A convertible bond (often referred to as a convertible note or a convertible debenture) is a type of corporate bond that gives the bondholder the option to convert the bond into a predetermined number of the issuing company’s common stock or other securities, typically at a predetermined conversion price. In simpler terms, it is a bond that can be converted into shares of stock.
Do not confuse convertible bonds with convertible preferred stocks, which are a completely different type of security, and the subject of another article.
Here’s how a convertible bond works:
- Issuance: The company issues the convertible bond to investors, typically at a fixed interest rate and with a maturity date.
- Bondholder receives interest payments: Similar to regular bonds, the bondholder receives periodic interest payments (coupon payments) based on the bond’s face value and the fixed interest rate.
- Conversion option: The bondholder has the right, but not the obligation, to convert the bond into a specified number of shares of the issuing company’s stock. The conversion price is the predetermined price at which the bond can be converted into stock.
- Stock price appreciation: If the company’s stock price rises above the conversion price, the bondholder can convert the bond into stock and potentially benefit from the stock’s price appreciation.
Advantages of convertible bonds:
- Potential for capital appreciation: Convertible bonds offer the potential for investors to benefit from an increase in the issuing company’s stock price. If the stock price rises significantly, the bondholder can convert the bond and profit from the capital appreciation.
- Income generation: Before conversion, the bondholder receives regular interest payments, providing a steady income stream.
- Reduced downside risk: Unlike pure equity investments, convertible bondholders have a bond floor or a minimum value. If the company’s stock price declines, the bond retains some value as a fixed-income instrument.
- Priority: If the company goes out of business, the bondholders get paid off before the stockholders.
Disadvantages of convertible bonds:
- Lower coupon rates: Convertible bonds typically have lower coupon rates compared to regular bonds due to the additional value derived from the conversion feature. This means the bondholder may receive lower interest income compared to non-convertible bonds with similar risk profiles.
- Dilution risk: When bondholders convert their bonds into equity, new shares are issued, which can dilute the ownership stakes of existing shareholders.
- Limited potential upside: While convertible bondholders can benefit from stock price appreciation, the conversion feature may limit their potential gains compared to holding the company’s stock outright.
- Interest rate sensitivity: Convertible bond prices can be sensitive to changes in interest rates. If interest rates rise, the value of the bond may decline, affecting its attractiveness to investors.
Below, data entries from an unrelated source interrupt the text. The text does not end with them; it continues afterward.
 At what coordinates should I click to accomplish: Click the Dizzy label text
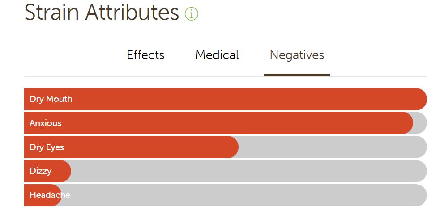click(x=41, y=171)
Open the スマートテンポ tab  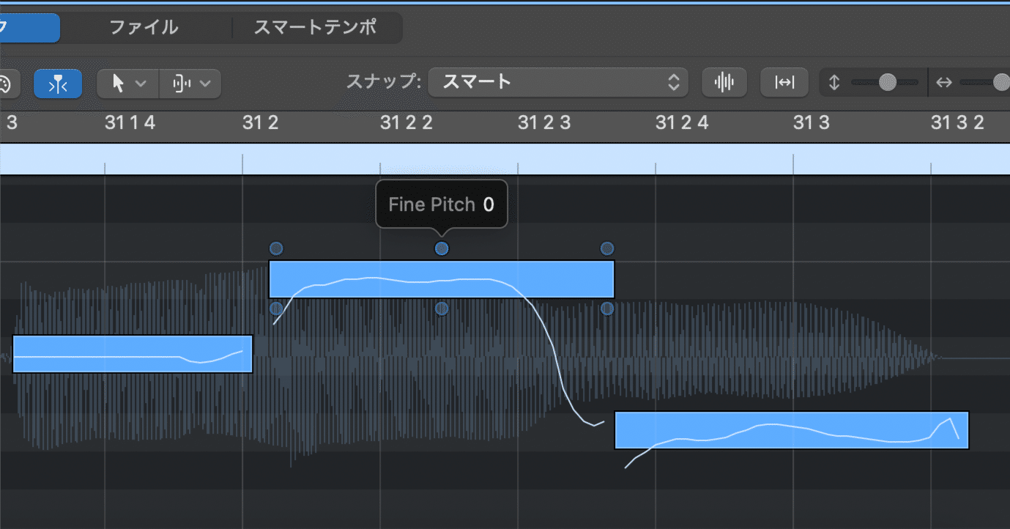[x=316, y=28]
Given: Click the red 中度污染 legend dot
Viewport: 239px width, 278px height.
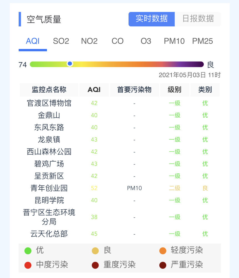Looking at the screenshot, I should [x=28, y=265].
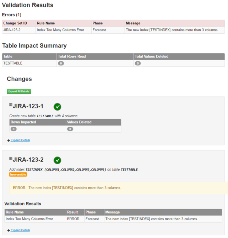Open the JIRA-123-1 change set heading
The height and width of the screenshot is (238, 228).
pos(28,106)
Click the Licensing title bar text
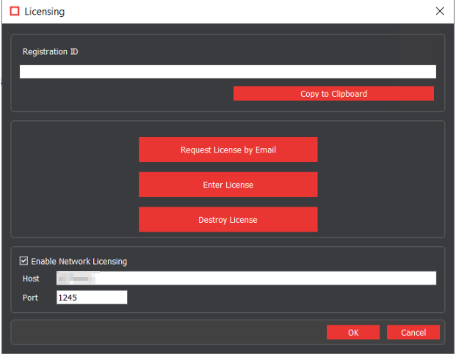456x354 pixels. [44, 12]
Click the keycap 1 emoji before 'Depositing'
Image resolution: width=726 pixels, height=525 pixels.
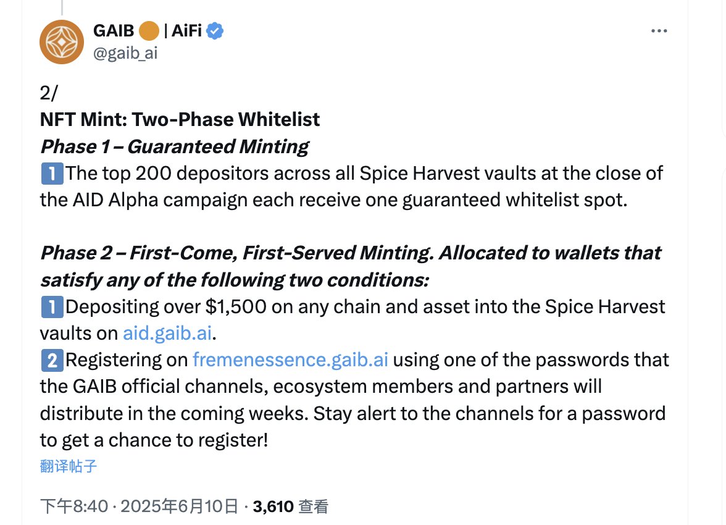tap(52, 307)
- Liquidity: They can be illiquid, with most not traded on any exchange. Not all brokers offer them.
It’s important to note that the specific terms and features of convertible bonds can vary, so investors should carefully review the bond’s prospectus.
Tesla (TSLA) issued 2.00% Convertible Senior Notes due May 15, 2024. The bonds, which were issued in 2019, had an Initial Conversion Price of approximately $309.83 per share of Common Stock and an Initial Conversion Rate of 3.2276 shares of Common Stock per $1,000 principal amount of Notes.
Since that time, Tesla had a three-for-one stock split in 2022, so based on the prospectus, it appears that the conversion rate would be adjusted.
It is very difficult to find these bonds or even get a price.
The utility Southern Company (SO) issued its Series 2023A 3.875% Convertible Senior Notes due December 15, 2025.
Interest on the Convertible Notes will be paid semiannually at a rate of 3.875% per annum. The Convertible Notes will have an initial conversion rate of 11.8818 shares of Southern Company’s common stock per $1,000 principal amount of the Convertible Notes
PPL Capital Funding, Inc., a wholly-owned subsidiary of PPL Corporation (PPL), issued 2.875% Exchangeable Senior Notes due 2028.
The notes will be senior, unsecured obligations of PPL Capital Funding and will be fully and unconditionally guaranteed on a senior, unsecured basis by PPL Corporation. The notes will bear interest at a rate of 2.875% per year, payable semi-annually in arrears on March 15 and September 15 of each year, beginning on September 15, 2023. The notes will mature on March 15, 2028, unless earlier exchanged, redeemed or repurchased.
The notes will be exchangeable at an initial exchange rate of 29.3432 shares of PPL Corporation’s common stock per $1,000 principal amount of notes.
General Motors (GM) issued a mini-convertible bond at $25 par value. The General Motors, 5.25% Series B Convertible Senior Debentures due 3/5/2032 have a conversion rate of 0.3852. It appears that the bonds were formally exchange listed but have since been delisted, and from what I can tell, it appears that the bond interest payments have been suspended.
If you are considering converting a portion of your portfolio to convertibles, beware of the risks, and lack of liquidity.
Disclosure: Author didn't own any of the above at the time the article was written.